| Passage given |
# # # #

What is the difference between differentiability and continuity of a function?

Question

8540 views around the world

You can reuse this answer
Creative Commons License

Answer 1 · 2017-02-07T10:14:17

See explanation below

A function $f(x)$ is continuous in the point $x_0$ if the limit:

$lim_(x->x_0) f(x)$

exists and is finite and equals the value of the function:

$f(x_0) = lim_(x->x_0) f(x)$

A function $f(x)$ is differentiable in the point $x_0$ if the limit:

$f'(x_0) = lim_(x->x_0) (f(x)-f(x_0))/(x-x_0)$

exists and is finite.

A differentiable function is always continuous.

# # # #

| Records shown |
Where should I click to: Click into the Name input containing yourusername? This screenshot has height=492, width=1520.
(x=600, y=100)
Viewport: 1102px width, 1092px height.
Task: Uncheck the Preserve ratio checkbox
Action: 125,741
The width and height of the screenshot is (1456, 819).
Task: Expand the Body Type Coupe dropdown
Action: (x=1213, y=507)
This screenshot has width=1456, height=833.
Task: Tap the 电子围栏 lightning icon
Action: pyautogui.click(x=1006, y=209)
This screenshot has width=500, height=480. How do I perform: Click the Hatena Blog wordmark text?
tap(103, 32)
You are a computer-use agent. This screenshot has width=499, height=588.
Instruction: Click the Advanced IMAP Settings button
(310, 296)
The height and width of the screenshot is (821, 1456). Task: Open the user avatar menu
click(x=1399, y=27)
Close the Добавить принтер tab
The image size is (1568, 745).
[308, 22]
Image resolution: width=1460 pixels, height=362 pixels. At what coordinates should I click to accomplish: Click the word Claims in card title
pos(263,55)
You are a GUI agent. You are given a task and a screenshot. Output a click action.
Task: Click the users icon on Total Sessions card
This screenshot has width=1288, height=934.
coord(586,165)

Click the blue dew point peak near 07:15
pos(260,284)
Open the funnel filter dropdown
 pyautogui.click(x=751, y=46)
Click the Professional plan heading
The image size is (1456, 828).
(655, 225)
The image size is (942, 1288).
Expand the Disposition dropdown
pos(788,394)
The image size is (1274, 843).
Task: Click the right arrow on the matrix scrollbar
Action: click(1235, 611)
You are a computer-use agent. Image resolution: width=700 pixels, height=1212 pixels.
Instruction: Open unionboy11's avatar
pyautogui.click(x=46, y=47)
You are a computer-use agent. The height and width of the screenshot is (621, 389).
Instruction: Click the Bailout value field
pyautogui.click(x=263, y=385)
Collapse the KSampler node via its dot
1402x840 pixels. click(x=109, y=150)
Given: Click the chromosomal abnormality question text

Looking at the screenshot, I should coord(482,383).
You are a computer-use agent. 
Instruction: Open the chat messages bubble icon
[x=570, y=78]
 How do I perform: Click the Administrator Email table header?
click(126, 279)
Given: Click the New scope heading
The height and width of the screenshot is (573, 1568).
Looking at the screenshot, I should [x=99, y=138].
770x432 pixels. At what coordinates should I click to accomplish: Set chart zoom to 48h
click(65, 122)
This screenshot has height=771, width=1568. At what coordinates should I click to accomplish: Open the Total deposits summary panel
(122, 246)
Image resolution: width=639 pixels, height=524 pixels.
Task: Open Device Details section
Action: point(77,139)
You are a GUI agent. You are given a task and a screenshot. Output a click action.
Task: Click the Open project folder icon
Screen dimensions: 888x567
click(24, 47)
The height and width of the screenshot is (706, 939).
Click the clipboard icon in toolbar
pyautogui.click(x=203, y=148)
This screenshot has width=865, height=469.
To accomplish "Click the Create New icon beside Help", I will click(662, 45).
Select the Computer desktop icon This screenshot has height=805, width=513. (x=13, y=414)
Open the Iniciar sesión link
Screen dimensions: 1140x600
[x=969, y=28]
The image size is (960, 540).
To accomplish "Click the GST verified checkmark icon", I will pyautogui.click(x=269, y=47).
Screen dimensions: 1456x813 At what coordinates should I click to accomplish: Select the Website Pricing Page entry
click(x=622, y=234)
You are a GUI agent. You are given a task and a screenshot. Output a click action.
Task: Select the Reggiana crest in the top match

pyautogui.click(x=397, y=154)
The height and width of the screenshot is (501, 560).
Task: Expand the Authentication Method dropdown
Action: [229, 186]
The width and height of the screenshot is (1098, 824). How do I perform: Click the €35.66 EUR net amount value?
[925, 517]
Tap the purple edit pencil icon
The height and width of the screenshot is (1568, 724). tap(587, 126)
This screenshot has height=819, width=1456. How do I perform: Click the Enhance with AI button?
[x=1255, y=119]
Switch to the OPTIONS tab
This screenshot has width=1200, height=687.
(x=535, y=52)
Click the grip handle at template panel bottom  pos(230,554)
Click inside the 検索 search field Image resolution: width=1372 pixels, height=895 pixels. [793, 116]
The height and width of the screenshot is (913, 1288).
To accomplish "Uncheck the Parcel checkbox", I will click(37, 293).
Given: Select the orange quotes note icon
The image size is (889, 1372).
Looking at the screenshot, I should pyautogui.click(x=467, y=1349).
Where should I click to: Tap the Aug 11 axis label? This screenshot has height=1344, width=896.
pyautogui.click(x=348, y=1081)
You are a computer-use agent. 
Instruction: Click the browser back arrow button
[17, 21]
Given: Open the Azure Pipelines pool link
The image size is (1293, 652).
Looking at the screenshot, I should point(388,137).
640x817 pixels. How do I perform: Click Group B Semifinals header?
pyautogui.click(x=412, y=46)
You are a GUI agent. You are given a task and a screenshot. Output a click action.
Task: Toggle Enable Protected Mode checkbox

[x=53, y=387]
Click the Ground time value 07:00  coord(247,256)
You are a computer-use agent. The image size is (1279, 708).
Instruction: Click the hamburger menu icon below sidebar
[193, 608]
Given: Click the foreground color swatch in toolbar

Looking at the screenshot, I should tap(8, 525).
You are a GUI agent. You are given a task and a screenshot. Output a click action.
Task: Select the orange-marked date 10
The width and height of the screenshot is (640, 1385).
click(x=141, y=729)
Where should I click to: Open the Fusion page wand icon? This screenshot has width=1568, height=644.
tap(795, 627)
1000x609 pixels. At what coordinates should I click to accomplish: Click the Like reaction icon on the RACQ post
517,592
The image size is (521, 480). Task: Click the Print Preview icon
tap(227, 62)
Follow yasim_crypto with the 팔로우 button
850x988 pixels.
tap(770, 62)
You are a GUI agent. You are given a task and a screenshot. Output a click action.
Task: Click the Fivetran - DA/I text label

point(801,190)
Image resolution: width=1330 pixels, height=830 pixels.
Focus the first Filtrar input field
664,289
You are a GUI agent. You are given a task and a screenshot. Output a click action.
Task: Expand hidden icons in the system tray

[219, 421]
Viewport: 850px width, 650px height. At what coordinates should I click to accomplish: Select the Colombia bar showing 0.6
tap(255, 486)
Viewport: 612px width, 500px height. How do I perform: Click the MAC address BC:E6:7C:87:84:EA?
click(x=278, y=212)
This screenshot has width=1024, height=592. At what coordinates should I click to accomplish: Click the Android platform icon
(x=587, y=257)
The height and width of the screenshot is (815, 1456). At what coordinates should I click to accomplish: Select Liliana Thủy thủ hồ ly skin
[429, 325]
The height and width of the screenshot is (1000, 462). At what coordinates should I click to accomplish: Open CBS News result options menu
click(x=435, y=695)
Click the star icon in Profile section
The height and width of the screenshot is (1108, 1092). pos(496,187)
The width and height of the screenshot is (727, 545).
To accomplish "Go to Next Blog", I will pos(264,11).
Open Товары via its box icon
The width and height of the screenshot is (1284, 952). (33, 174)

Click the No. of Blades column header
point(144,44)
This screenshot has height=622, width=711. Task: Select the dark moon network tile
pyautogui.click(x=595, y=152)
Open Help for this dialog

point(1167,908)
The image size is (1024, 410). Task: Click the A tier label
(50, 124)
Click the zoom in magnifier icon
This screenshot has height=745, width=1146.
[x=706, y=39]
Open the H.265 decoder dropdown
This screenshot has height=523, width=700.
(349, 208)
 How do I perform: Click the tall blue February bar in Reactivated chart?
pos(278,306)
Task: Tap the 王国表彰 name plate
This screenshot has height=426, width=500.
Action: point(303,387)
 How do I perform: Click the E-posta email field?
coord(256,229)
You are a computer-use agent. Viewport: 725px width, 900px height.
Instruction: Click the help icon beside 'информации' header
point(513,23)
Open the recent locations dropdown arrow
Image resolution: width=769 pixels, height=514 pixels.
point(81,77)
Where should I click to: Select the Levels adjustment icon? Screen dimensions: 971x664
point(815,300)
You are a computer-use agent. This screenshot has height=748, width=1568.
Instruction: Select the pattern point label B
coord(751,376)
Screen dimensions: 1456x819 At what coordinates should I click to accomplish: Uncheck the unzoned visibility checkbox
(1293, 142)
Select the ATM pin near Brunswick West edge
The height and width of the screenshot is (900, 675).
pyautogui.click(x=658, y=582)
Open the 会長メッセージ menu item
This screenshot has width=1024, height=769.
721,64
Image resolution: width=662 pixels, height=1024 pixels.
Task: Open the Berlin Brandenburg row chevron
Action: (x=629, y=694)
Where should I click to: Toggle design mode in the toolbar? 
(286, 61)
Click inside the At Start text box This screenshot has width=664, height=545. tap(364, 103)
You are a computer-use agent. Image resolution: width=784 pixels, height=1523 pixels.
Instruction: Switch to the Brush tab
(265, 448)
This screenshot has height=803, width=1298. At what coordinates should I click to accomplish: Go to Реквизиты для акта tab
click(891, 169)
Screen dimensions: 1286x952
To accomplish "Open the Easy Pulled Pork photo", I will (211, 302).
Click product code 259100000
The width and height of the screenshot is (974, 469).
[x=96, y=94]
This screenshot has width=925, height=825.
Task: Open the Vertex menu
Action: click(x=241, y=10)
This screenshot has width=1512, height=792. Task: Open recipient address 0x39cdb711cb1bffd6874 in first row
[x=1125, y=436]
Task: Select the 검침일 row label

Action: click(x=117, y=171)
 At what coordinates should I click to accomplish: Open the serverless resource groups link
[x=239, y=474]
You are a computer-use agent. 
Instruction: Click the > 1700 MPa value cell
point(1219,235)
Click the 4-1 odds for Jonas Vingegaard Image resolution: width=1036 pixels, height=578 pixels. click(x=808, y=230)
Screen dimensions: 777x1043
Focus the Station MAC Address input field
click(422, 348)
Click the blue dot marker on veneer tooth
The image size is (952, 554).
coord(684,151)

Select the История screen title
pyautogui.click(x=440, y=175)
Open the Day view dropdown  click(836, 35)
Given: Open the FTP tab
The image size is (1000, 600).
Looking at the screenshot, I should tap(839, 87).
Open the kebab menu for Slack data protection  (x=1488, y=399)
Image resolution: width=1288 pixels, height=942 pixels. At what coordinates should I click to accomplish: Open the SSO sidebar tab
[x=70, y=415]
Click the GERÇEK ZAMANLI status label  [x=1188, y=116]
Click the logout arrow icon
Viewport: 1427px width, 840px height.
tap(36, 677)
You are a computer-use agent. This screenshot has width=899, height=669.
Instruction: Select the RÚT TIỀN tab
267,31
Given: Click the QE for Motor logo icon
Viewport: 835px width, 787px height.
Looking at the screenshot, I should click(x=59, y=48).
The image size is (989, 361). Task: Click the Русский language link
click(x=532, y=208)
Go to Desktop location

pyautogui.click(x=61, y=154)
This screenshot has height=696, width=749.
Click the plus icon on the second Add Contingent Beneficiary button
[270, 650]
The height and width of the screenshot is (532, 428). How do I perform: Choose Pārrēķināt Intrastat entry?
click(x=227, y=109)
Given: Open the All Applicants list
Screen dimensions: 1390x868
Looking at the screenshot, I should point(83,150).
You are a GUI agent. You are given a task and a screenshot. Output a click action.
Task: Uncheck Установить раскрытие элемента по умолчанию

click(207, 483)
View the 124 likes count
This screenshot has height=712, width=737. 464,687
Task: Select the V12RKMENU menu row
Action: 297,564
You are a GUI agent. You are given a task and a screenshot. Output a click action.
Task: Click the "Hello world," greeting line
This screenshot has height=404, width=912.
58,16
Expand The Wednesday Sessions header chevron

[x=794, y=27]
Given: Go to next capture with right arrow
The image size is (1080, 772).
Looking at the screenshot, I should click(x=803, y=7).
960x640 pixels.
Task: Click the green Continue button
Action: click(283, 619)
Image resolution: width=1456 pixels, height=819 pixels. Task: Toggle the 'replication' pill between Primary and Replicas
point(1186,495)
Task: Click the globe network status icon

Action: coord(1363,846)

# # # #

| What is asked |
A - In the answer on continuity and differentiability, copy everything from "A function $f(x)$ is differentiable" down to "is always continuous.", word for word.
B - In the answer on continuity and differentiability, list every formula that sits on a line by itself.
C - Pick up the answer on continuity and differentiability after its last sentence and keep writing.

| Exercise answers |
A -
A function $f(x)$ is differentiable in the point $x_0$ if the limit:

$f'(x_0) = lim_(x->x_0) (f(x)-f(x_0))/(x-x_0)$

exists and is finite.

A differentiable function is always continuous.

B -
$lim_(x->x_0) f(x)$
$f(x_0) = lim_(x->x_0) f(x)$
$f'(x_0) = lim_(x->x_0) (f(x)-f(x_0))/(x-x_0)$

C -
We can prove it by writing $f(x)$ as:

$f(x) = f(x_0) + (f(x) - f(x_0))/(x-x_0)(x-x_0)$

Passing to the limit for $x->x_0$ :

$lim_(x->x_0) f(x) = f(x_0) + lim_(x->x_0) ((f(x) - f(x_0))/(x-x_0))*lim_(x->x_0) (x-x_0)$

$lim_(x->x_0) f(x) = f(x_0) + f'(x_0)*0= f(x_0)$

A function can be continuous but not differentiable, for example:

$y = abs(x)$

is continuous but not differentiable in $x=0$ .